2.ところが、実際に試験を受けた人の中には、堂々と政教分離規定を直接適用した人が一定数いたはずです。そのような人も、A町内会を国とか公共団体と誤解したわけではなく、また、「私人間効は直接適用説が判例・通説だ。」と勘違いしていたわけでもない。おそらく、試験当日でなければ、「私人間だから政教分離は直接適用できないよね。せいぜい当てはめで趣旨を考慮するくらいだよね。」という感じで普通に処理できたことでしょう。それが、試験当日になると、「これは、一見無理そうな政教分離直接適用をやってみせろという出題意図に違いない。さすが本試験だ。」、「町内会の特殊性に着目して政教分離が直接適用できることを示したらホームランかも。今まで考えたことのない素晴らしい問題だ。
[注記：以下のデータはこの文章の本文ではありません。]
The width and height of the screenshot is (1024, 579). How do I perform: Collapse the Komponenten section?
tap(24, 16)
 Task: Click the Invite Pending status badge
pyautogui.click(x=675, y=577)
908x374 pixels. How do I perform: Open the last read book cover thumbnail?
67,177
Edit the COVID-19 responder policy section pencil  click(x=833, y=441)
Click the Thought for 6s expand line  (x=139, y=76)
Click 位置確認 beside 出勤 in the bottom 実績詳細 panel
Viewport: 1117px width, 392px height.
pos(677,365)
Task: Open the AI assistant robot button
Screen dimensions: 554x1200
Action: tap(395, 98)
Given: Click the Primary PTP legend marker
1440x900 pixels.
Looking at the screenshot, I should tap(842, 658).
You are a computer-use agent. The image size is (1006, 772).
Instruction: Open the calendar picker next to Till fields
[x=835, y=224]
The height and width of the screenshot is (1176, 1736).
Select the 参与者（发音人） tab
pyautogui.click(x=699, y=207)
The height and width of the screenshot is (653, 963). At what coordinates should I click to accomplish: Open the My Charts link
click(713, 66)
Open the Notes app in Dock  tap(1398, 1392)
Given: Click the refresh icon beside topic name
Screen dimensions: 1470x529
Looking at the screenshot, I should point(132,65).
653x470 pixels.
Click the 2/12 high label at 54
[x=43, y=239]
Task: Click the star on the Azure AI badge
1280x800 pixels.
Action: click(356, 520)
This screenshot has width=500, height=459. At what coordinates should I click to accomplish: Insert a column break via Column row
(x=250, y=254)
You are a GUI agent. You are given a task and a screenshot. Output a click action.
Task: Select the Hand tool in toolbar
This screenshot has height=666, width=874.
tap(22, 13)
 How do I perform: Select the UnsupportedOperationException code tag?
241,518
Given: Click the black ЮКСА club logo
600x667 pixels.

」などと思ってしまう。それで、悪魔に魅入られたかのように、政教分離規定を直接適用してしまうのでした。
3.本問は、団体の費用徴収決定が構成員の信教の自由と対立する場合の処理を問うものなので、国労広島地本事件、南九州税理士会事件、群馬司法書士会事件などの判例(「令和6年予備試験憲法の参考判例等」)を参照しつつ、「目的の範囲」と「(事実上の強制加入団体における)協力義務の限界」について、それぞれ規範を明示し、当てはめる必要があります。政教分離を直接適用し、目的効果基準や空知太事件判例、孔子廟事件判例のような規範を当てはめて結論を出す答案は、「目的の範囲」と「協力義務の限界」についての規範の明示に配分された大きな配点を全く取ることができないので、それだけで評価を落とすでしょう。当てはめの要素は共通するので、そこを頑張れば、何とか挽回できるかもね、という感じです(※2)。なので、「直接適用できる理由を自分なりに書いていれば大丈夫」なんてことはないと思います。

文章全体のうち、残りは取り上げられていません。